(Stored records)

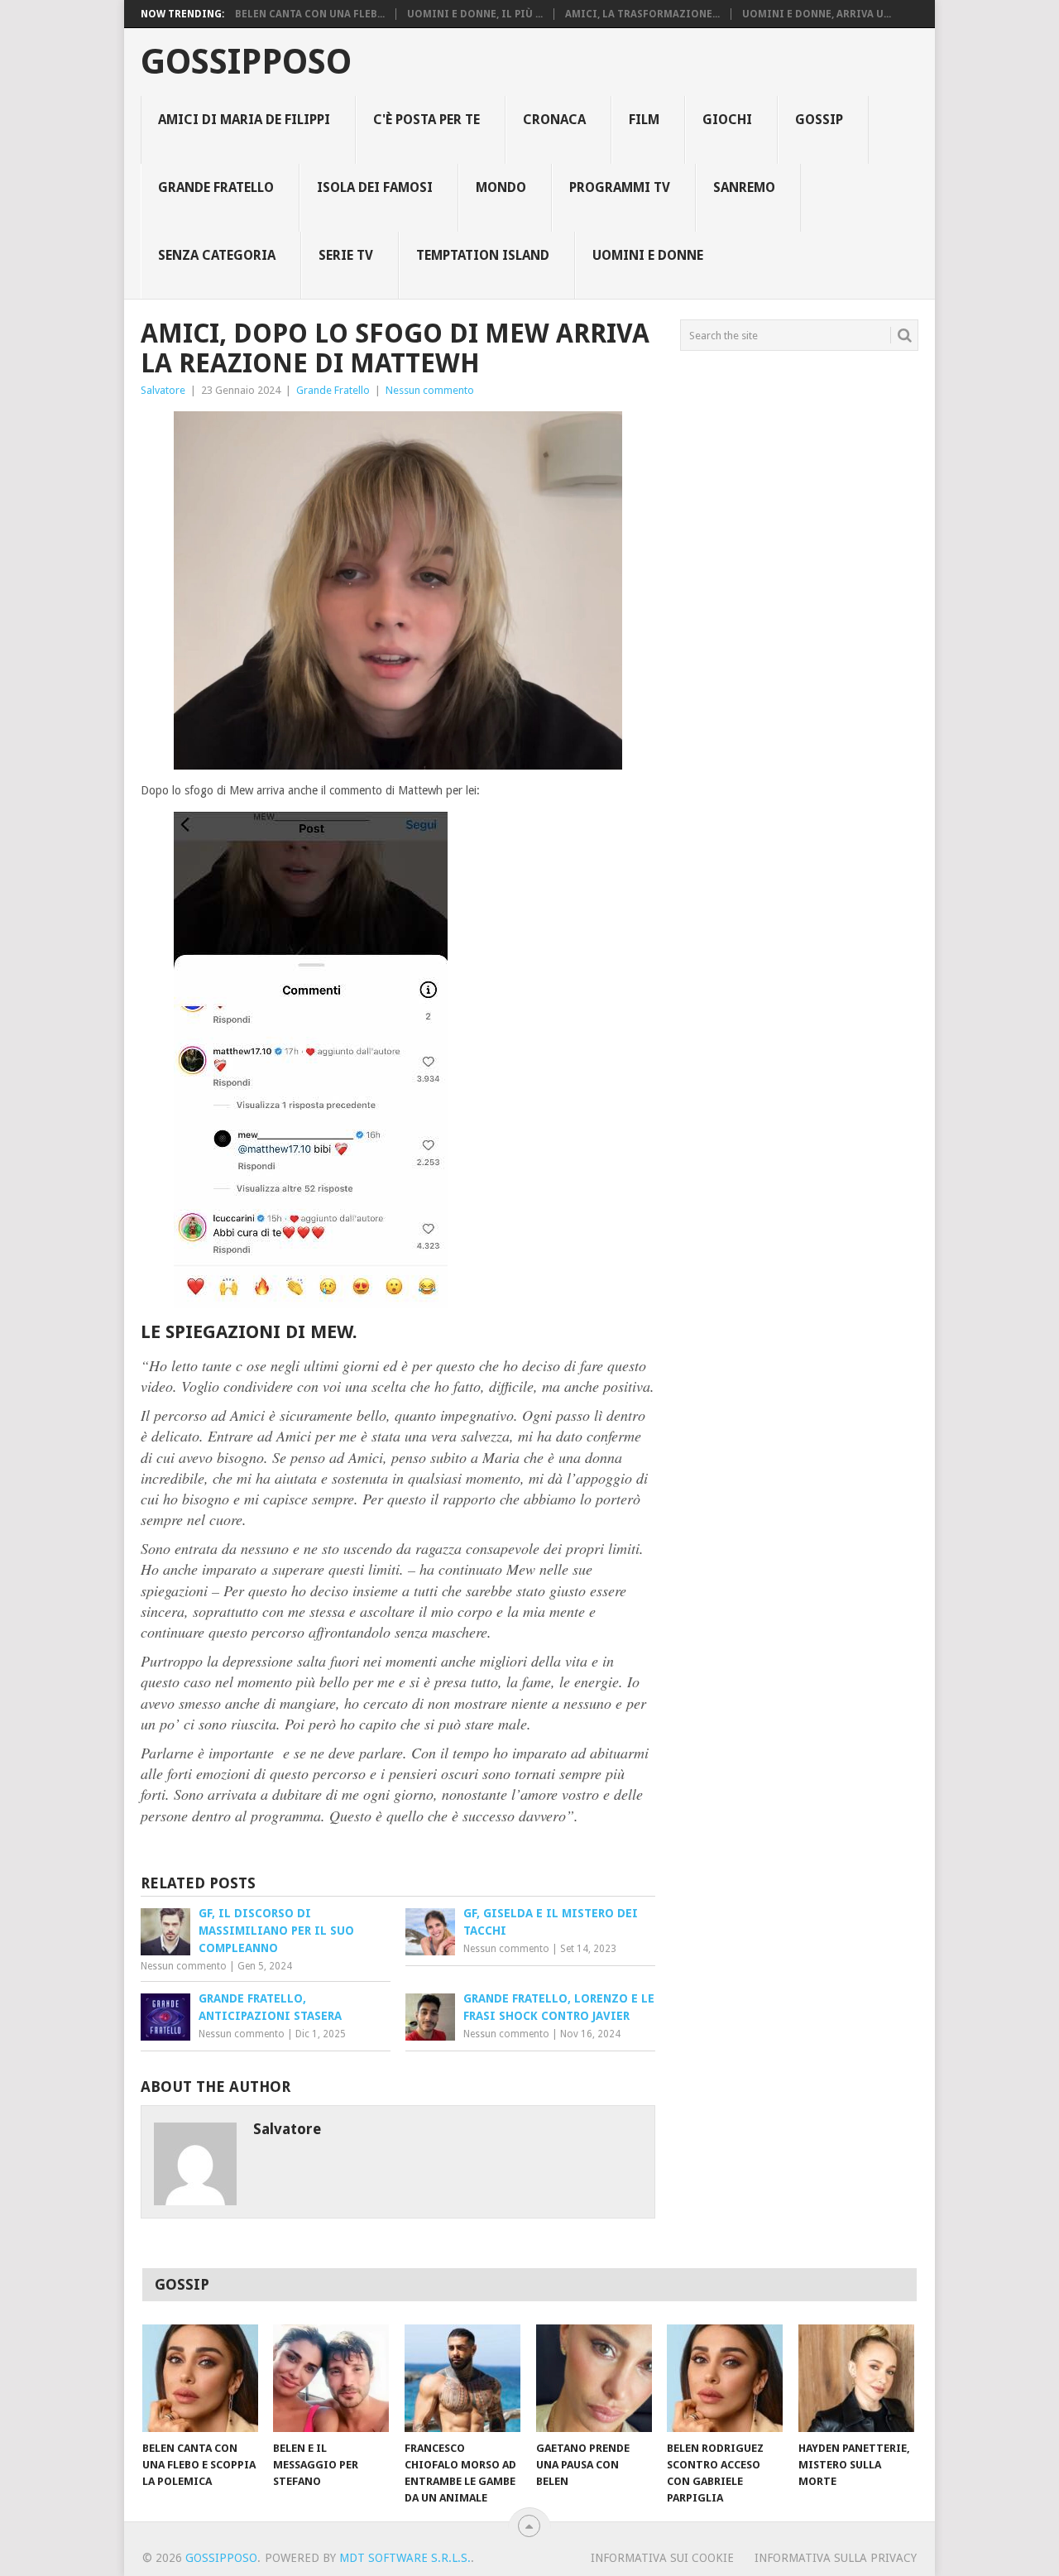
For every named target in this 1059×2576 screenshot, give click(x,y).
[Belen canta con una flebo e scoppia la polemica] (200, 2378)
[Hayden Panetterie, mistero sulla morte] (856, 2378)
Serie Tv (346, 255)
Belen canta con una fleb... (310, 14)
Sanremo (744, 187)
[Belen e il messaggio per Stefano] (331, 2378)
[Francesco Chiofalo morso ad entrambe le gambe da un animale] (462, 2378)
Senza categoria (217, 255)
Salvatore (163, 390)
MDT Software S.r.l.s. (405, 2557)
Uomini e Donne (647, 255)
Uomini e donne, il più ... (475, 14)
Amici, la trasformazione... (642, 14)
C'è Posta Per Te (426, 119)
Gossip (819, 119)
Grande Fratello (216, 187)
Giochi (727, 119)
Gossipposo (246, 62)
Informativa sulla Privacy (836, 2557)
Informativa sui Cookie (662, 2557)
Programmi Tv (619, 187)
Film (644, 119)
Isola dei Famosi (375, 187)
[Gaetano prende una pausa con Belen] (594, 2378)
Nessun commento (430, 390)
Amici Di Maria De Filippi (244, 119)
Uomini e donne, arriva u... (816, 14)
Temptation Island (482, 255)
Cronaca (554, 119)
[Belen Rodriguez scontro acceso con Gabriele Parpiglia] (725, 2378)
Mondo (501, 187)
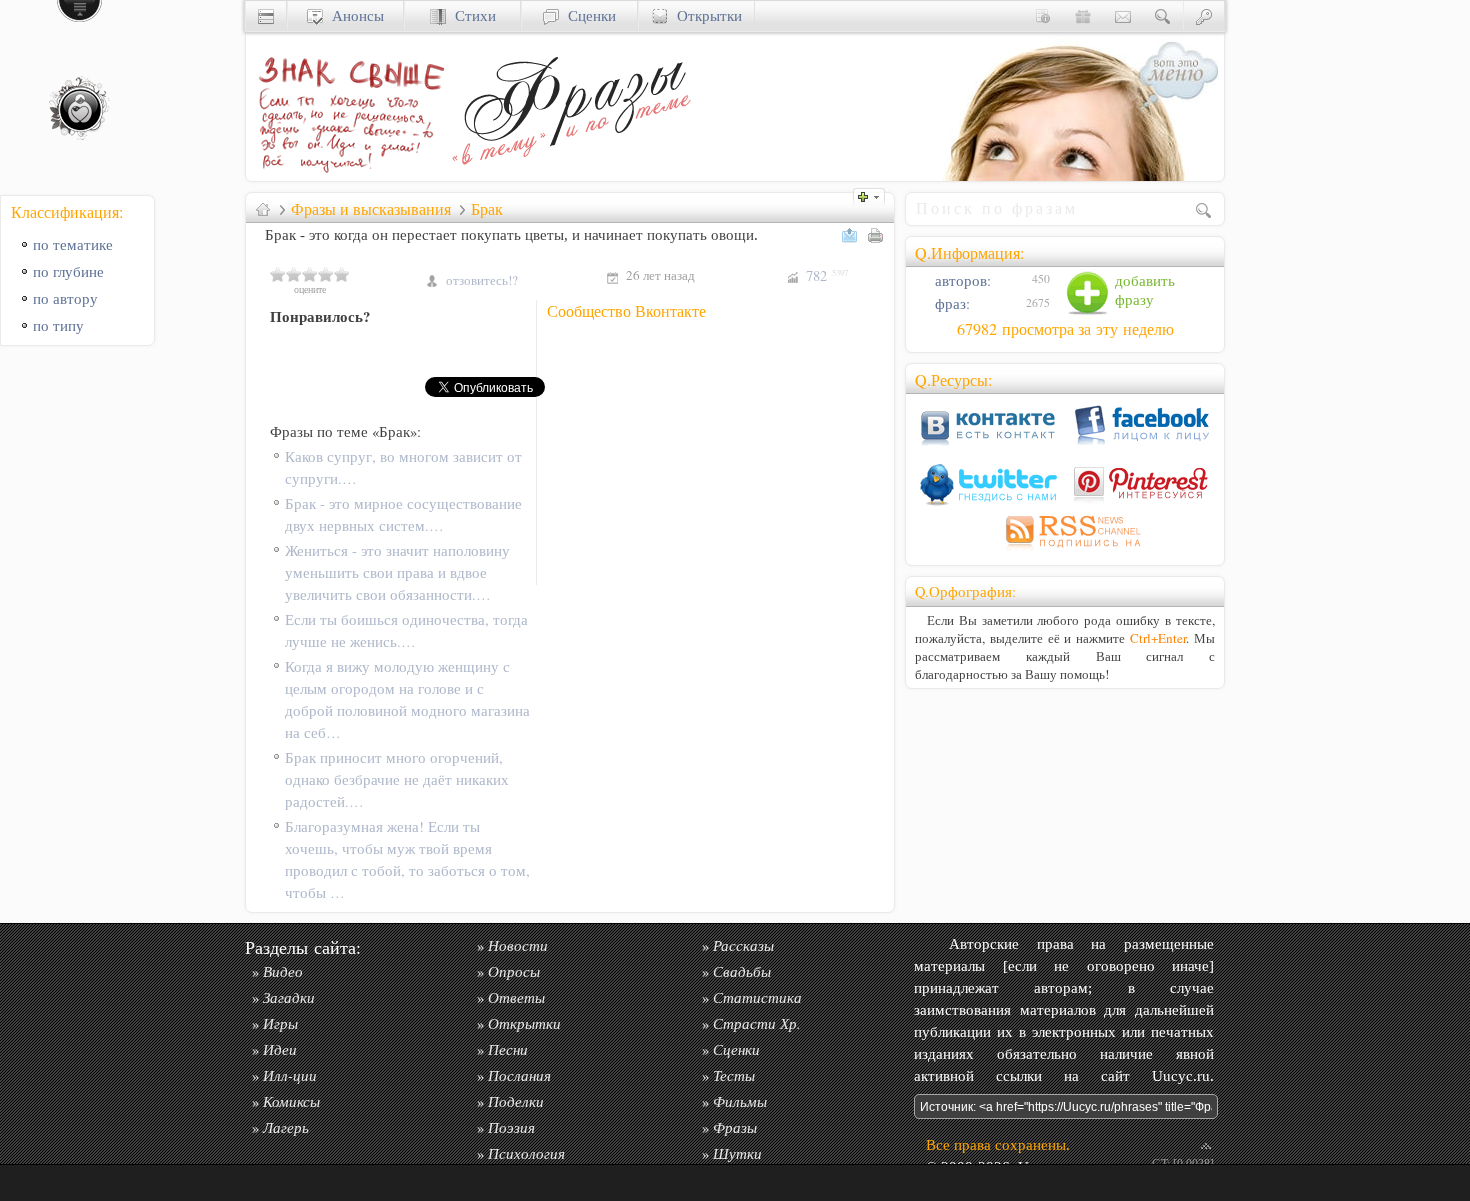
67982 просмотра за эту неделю (1065, 329)
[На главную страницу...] (346, 175)
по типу (58, 325)
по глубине (68, 271)
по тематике (73, 244)
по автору (65, 298)
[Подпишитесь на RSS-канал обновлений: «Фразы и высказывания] (1065, 550)
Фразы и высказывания (371, 209)
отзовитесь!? (482, 280)
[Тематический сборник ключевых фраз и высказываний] (571, 175)
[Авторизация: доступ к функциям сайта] (1204, 15)
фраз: (950, 303)
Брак (487, 209)
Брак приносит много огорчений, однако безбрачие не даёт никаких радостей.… (397, 779)
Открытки (705, 15)
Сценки (587, 15)
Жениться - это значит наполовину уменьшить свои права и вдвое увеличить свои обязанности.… (397, 572)
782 (827, 275)
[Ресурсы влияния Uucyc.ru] (263, 209)
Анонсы (353, 15)
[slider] (310, 274)
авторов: (961, 280)
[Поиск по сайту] (1163, 15)
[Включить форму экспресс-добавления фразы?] (874, 194)
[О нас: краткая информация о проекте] (1043, 15)
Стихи (471, 15)
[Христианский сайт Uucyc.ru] (266, 15)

• EXERCISE BRIEF
Output a verbatim copy of the entries and skip the pictures.

• SOLUTION
For every named target in this 1059×2576 screenshot, give click(x,y).
[Belen canta con una flebo e scoppia la polemica] (200, 2378)
[Hayden Panetterie, mistero sulla morte] (856, 2378)
Serie Tv (346, 255)
Belen canta con una fleb... (310, 14)
Sanremo (744, 187)
[Belen e il messaggio per Stefano] (331, 2378)
[Francesco Chiofalo morso ad entrambe le gambe da un animale] (462, 2378)
Senza categoria (217, 255)
Salvatore (163, 390)
MDT Software S.r.l.s. (405, 2557)
Uomini e Donne (647, 255)
Uomini e donne, il più ... (475, 14)
Amici, la trasformazione... (642, 14)
C'è Posta Per Te (426, 119)
Gossip (819, 119)
Grande Fratello (216, 187)
Giochi (727, 119)
Gossipposo (246, 62)
Informativa sulla Privacy (836, 2557)
Informativa sui Cookie (662, 2557)
Programmi Tv (619, 187)
Film (644, 119)
Isola dei Famosi (375, 187)
[Gaetano prende una pausa con Belen] (594, 2378)
Nessun commento (430, 390)
Amici Di Maria De Filippi (244, 119)
Uomini e donne, arriva u... (816, 14)
Temptation Island (482, 255)
Cronaca (554, 119)
[Belen Rodriguez scontro acceso con Gabriele Parpiglia] (725, 2378)
Mondo (501, 187)
67982 просмотра за эту неделю (1065, 329)
[На главную страницу...] (346, 175)
по типу (58, 325)
по глубине (68, 271)
по тематике (73, 244)
по автору (65, 298)
[Подпишитесь на RSS-канал обновлений: «Фразы и высказывания] (1065, 550)
Фразы и высказывания (371, 209)
отзовитесь!? (482, 280)
[Тематический сборник ключевых фраз и высказываний] (571, 175)
[Авторизация: доступ к функциям сайта] (1204, 15)
фраз: (950, 303)
Брак (487, 209)
Брак приносит много огорчений, однако безбрачие не даёт никаких радостей.… (397, 779)
Открытки (705, 15)
Сценки (587, 15)
Жениться - это значит наполовину уменьшить свои права и вдвое увеличить свои обязанности.… (397, 572)
782 (827, 275)
[Ресурсы влияния Uucyc.ru] (263, 209)
Анонсы (353, 15)
[slider] (310, 274)
авторов: (961, 280)
[Поиск по сайту] (1163, 15)
[Включить форму экспресс-добавления фразы?] (874, 194)
[О нас: краткая информация о проекте] (1043, 15)
Стихи (471, 15)
[Христианский сайт Uucyc.ru] (266, 15)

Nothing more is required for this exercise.